CHARLES R. BARKDULL. Among the employe[e]s of the Fort Worth & Denver Railroad who have served the station at Henrietta the subject of this notice holds the record of having given the longest continuous service, his long tenure of position being ample evidence of the confidence in which his company hold him. Although his appointment as agent dates from January, 1903, his connection with the station as its operator began in 1890 and the relations of both employer and employe[e] seem to be mutually pleasurable.
Mr. Barkdull came to Texas in December, 1879, from New Orleans, Louisiana, a cripple and alone and without a profession or influential friends. He stopped at Fort Worth, secured a place where he could learn telegraphy and when he was able to work on the line was sent out to Wills Point by the T. & P. Railway as its operator. A few months afterward he was recalled to Fort Worth to take a position in the freight office of the same company and remained there until he took charge of the station at Benbrook as its agent. In August, 1882, he went to work for the G. C. & S. F. Railway in Fort Worth and was with the company there till August of 1883. In November, 1886, he was sent to Justin as agent and terminated his services with it there two years later. After a visit to New Orleans and Florida he took work with the Fort Worth & Denver road and was sent to Henrietta as operator and cashier.

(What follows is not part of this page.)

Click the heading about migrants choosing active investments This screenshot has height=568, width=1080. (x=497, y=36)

East Feliciana parish, Louisiana, was the birthplace of Charles R. Barkdull and the date was December 18, 1860. His father, Enoch J. Barkdull, identified himself with the south factor in Republican politics during and after the reconstruction period. His early life had been passed as a merchant in Akron and Massillon, Ohio, and he embarked in business at Jackson, Louisiana. He went south in 1858 in New Orleans at the age of seventy-two years of age. His birthplace was in Ohio and his ancestors were of German blood. The names of Barkdull, Barksdale and Barkdoll are all from the same origin, the change in the spelling occurring to suit the fancy or taste of some careless and indifferent member of the family.

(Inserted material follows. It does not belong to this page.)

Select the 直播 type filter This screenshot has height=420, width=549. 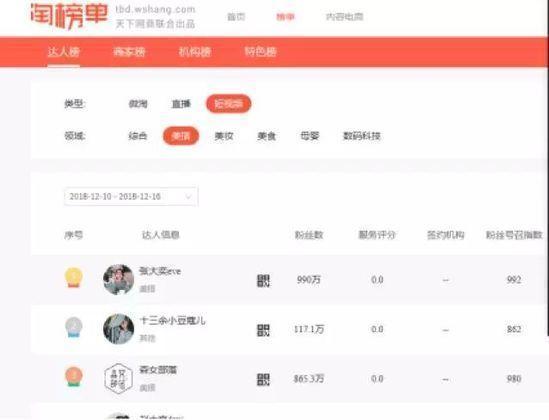pyautogui.click(x=181, y=104)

Enoch J. Barkdull married Olive Robinson, born in Montpelier, Vermont, in 1820, and died in New Orleans in 1872. Their children were: Emma, who died in Henrietta, Texas, in 1892 as Mrs. George Goodwin; Laura, now Mrs. Everest Blanc, of New Orleans; Augustine and Enoch, Jr., of Chicago; Olive, who died as Mrs. W. F. Faulkner, of Fort Worth; Lucien H., of Chicago; Charles R. and John W.,of New Orleans.

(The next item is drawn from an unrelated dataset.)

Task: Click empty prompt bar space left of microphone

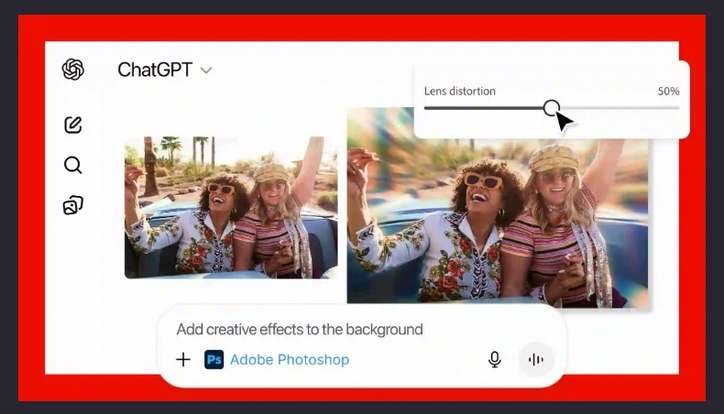Action: [420, 360]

Charles R. Barkdull was educated in the city schools of New Orleans. Between five and six years of age he was run over by a street car and both of his legs taken off below the knee, and was probably the first child to lose both feet in such an accident. He was about again in six months and was for a time in the employ of Dr. Bly, of New Orleans, in his artificial leg factory, as an advertiser for the place. He seems to have had no serious intentions or thought about the world until her twentieth year, when he left New Orleans and cast his lot with Texas and the west.
December 12, 1880, Mr. Barkdull married Rose Caldwell, a daughter of John Caldwell, of Zanesville, Ohio. Mrs. Barkdull met her future husband while on a visit to Fort Worth. The issue of their marriage are: Olive, deceased; Elise, wife of Frank Davis of Fort Worth; Earl, Rose, Charles, Jr., Inez, Laura and Lois, all still with the family circle.